Union Strikes Threaten Boeing (BA)
Sep 9th, 2008 | By Stephanie Grimmett | Category: Stock Market InvestingStephanie Grimmett says Boeing (NYSE:BA) could be at risk in the short term. Its machinist union has gone on strike because of a dispute over pay. The last time machinist contracts were up for negotiation a month-long strike cost the company a ton of cash.
This from Today’s Financial News:
If only Boeing were Brazilian. In 1995, oil workers at Brazil’s state-controlled Petrobras (NYSE:PBR) decided to go on strike (because the government was reorganizing the company in advance of partial privatization, which has only made union workers more money).
After unsuccessful negotiations and a drastic slide in oil and gas production that threatened not only Petrobras’s profits, but the daily lives of Brazil’s citizens who had no gas to heat their homes or cook their meals, the country’s then-president did what many a company executive dreams about. He sent soldiers into the Petrobras refineries where workers were protesting, and “suggested” that the oil workers return to work immediately. And it worked.
It would make things so much easier if U.S. companies could threaten unions with military intervention, but unfortunately, private ownership and America’s pesky non-partisan stance between management and labor prevents Boeing (NYSE:BA) from getting the Army involved in its negotiations, no matter how “vital” the airline industry is to commerce or how many federal mediators the negotiations involve.

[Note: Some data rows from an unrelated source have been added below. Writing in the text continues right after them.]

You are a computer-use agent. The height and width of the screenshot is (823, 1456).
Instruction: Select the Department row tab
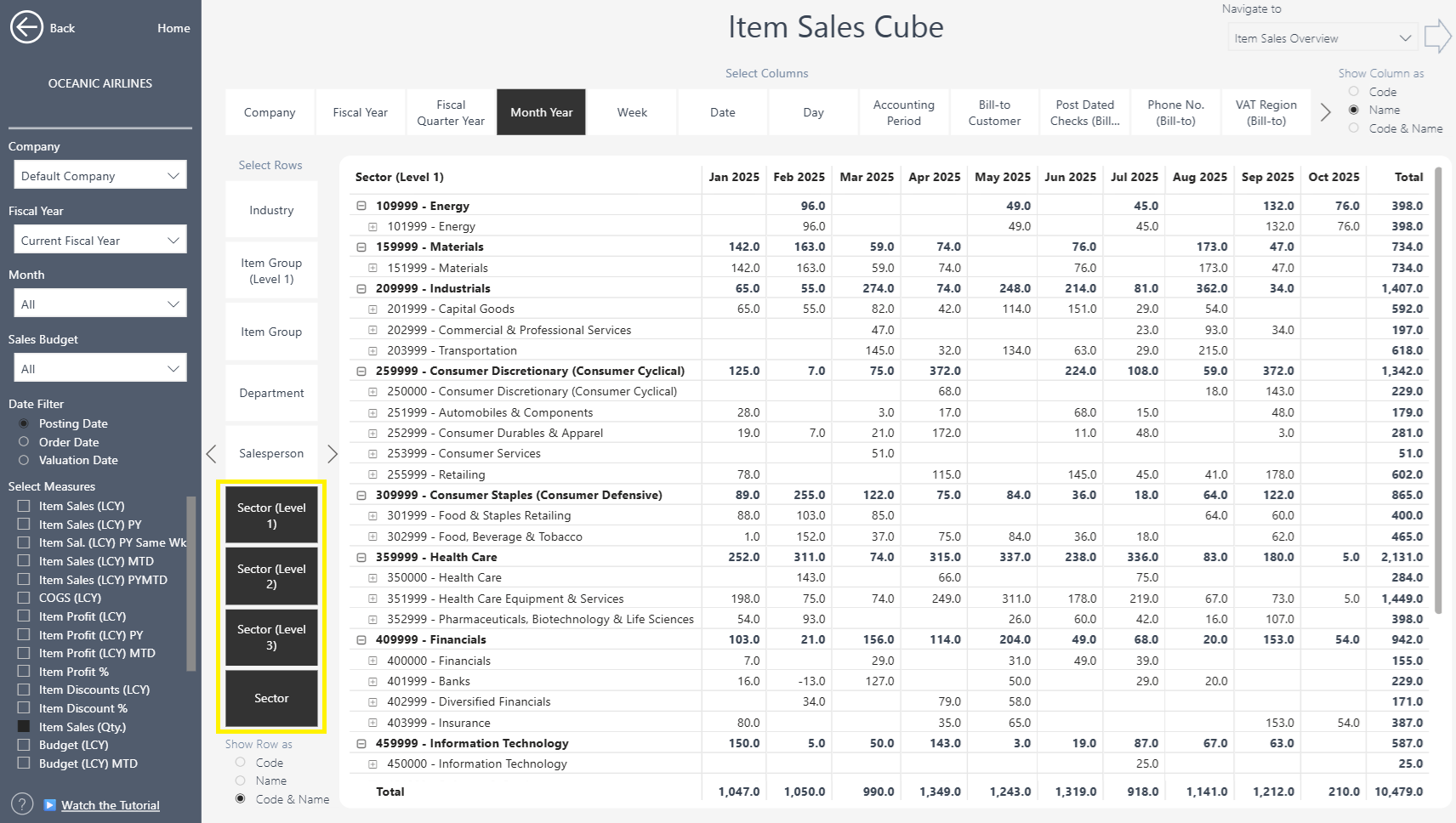coord(271,393)
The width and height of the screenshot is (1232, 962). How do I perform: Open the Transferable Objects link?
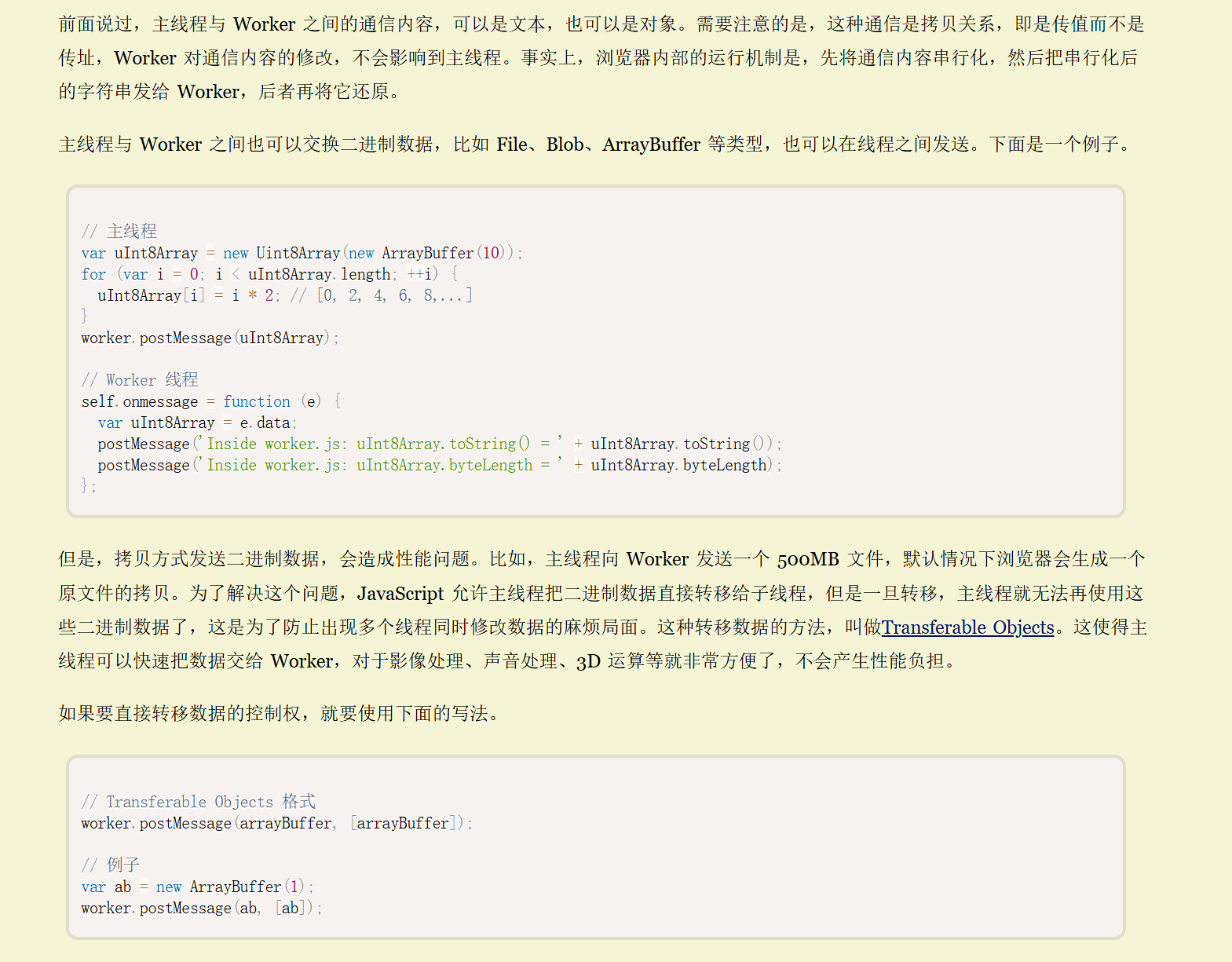point(967,627)
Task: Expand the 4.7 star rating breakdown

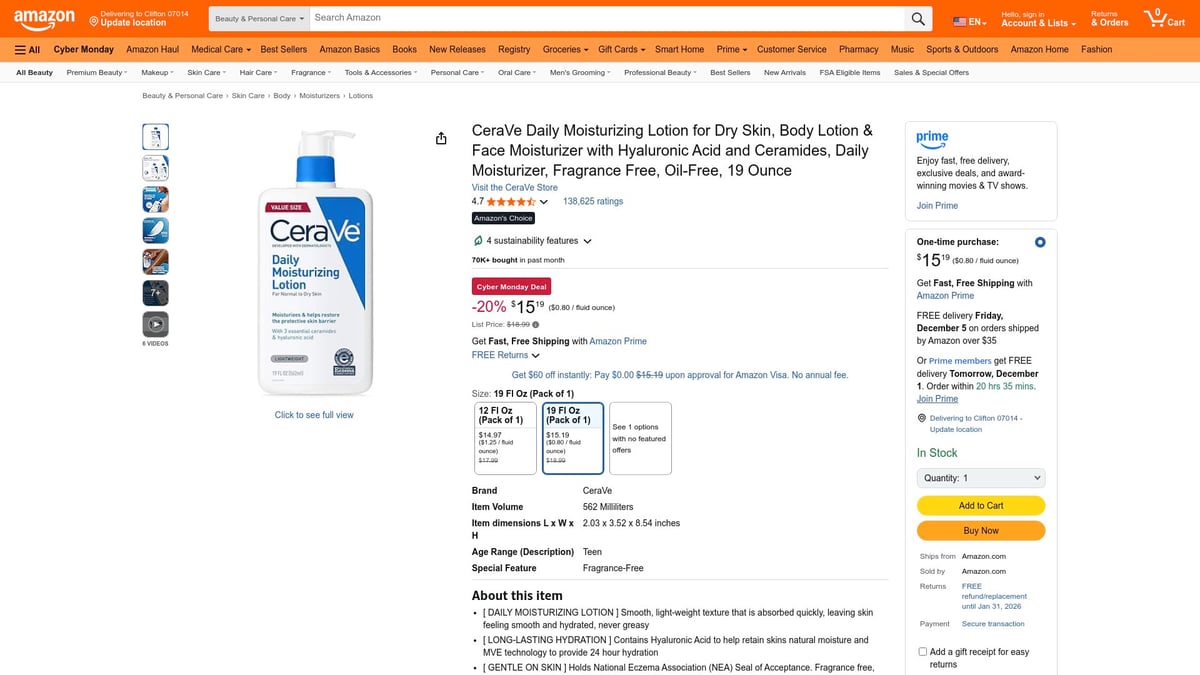Action: click(544, 201)
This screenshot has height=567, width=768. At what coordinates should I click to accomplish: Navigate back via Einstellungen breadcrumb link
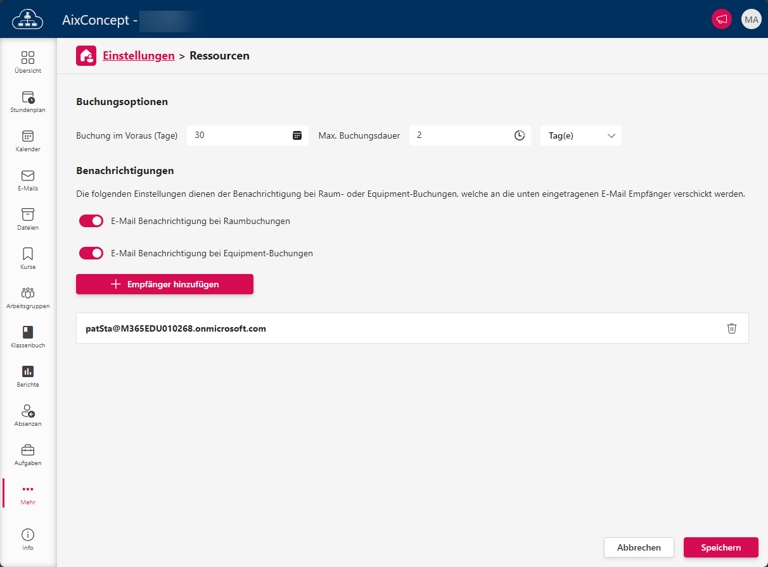(x=138, y=56)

And unfortunately, the company’s machinists know Boeing has no real fangs when it comes to threatening them. So they figure an 11% raise, signing bonuses and cost-of-living adjustments (When was the last time you got an 11% raise on top of your cost-of-living raise for nothing more than showing up to work on Monday?) aren’t enough to entice them back to the negotiation table.
The machinists know they hold all the cards. And to prove it, they went on strike this weekend.Why not? It worked last time (in the 2005 strike, which was also the last time machinist contracts were up for negotiation), why not try it again and see what they can squeeze out of the company? In fact, strikes are starting to look like standard operating procedure when it comes to Boeing’s machinist union.

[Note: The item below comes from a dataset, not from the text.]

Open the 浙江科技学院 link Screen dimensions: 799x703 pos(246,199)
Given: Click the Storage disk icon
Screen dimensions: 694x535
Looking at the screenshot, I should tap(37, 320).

And the fair balance of power between management and labor envisioned by high-minded union organizers more than a century ago is devolving into a form of corporate terrorism. In the world of unions, strikes are supposed to be a big, bad threat, not a normal step in the negotiation process. If you’re striking everytime you’re negotiating, something’s wrong.
Personally, I think this strike has less to do with giving machinists a fair shake and more to do with the union bosses showing Boeing who’s in charge.

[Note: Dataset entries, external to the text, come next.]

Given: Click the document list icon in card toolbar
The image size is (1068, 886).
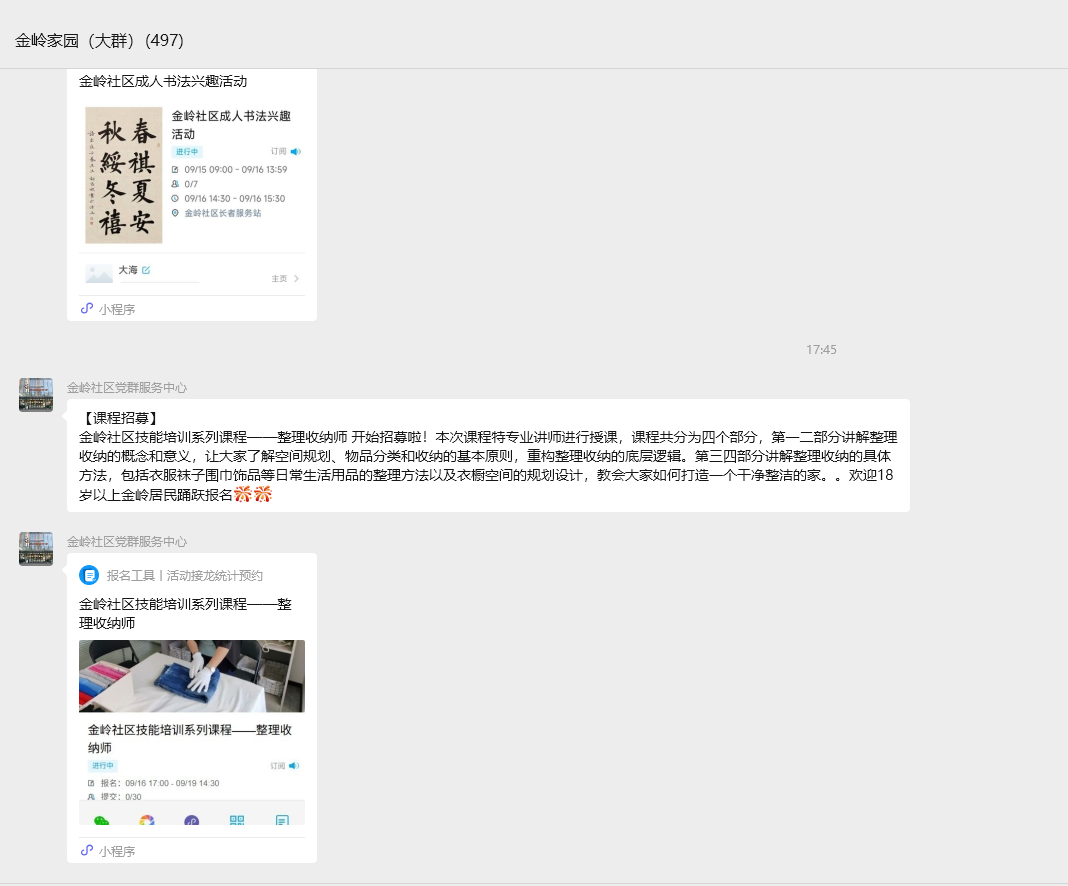Looking at the screenshot, I should pos(282,821).
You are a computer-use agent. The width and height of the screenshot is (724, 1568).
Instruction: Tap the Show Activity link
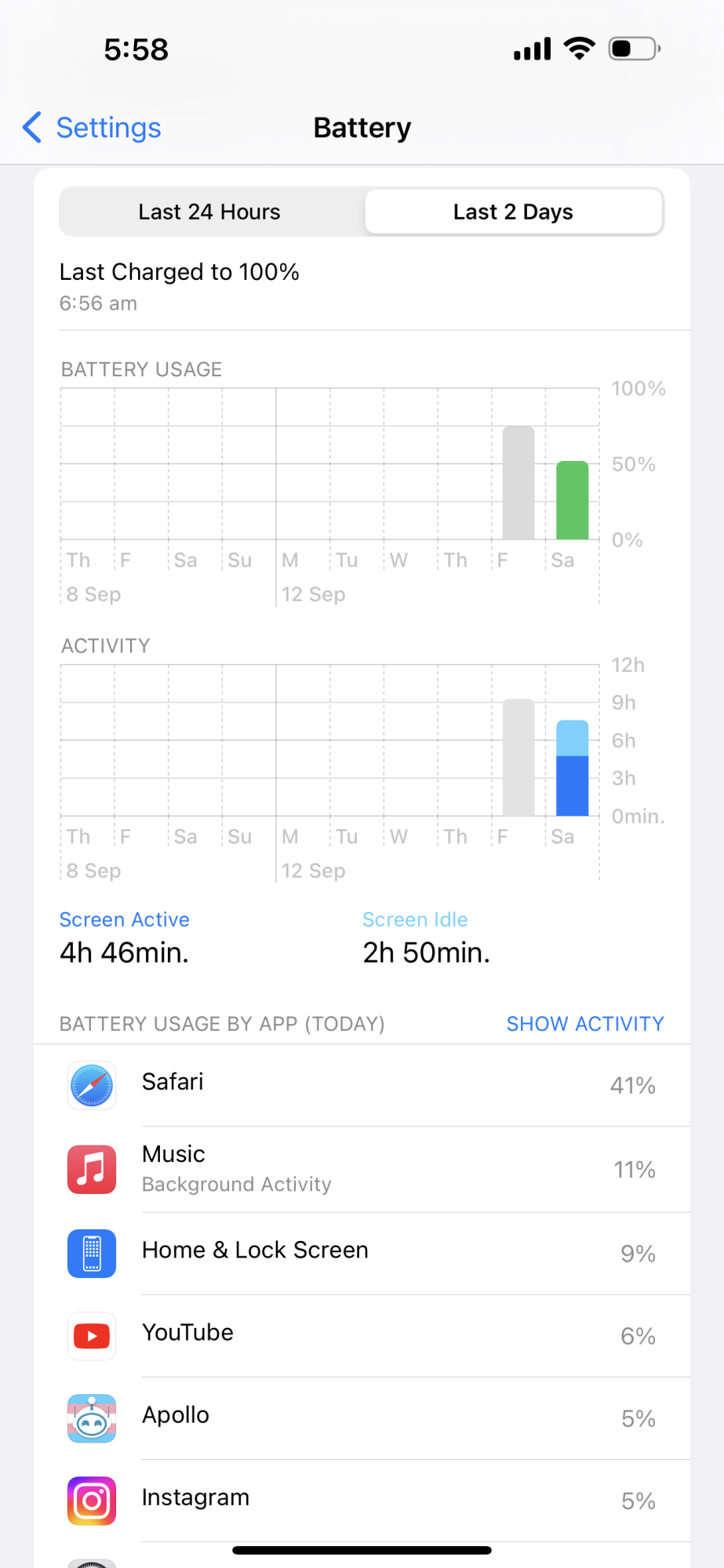click(x=585, y=1024)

Instead of trusting union leaders to present its offer fairly at a vote (and with the union’s strike-happy history, who can blame the company?), Boeing tried to circumvent bosses by posting its new machinist contract offer directly on its website for all employees to read for themselves. It seems like a logical idea, in this post-interent age of freely disseminated information, to provide every union member with the unadulterated form of Boeing’s offer.
But even today, unions can tend more toward fifedoms than chat rooms. And I’m sure Boeing’s attempt to bring the individual machinists back into the equation angered at least a few megalomaniacal (uh, I mean humble and selfless) union leaders.
The last time Boeing’s machinists striked (or the last time they had cotract negotiations, which is one and the same thing), they halted work for nearly a month and cost Boeing a pretty penny. We’ll have to wait and see whether Boeing will call the machinists’ bluff or if they’ll win the day again.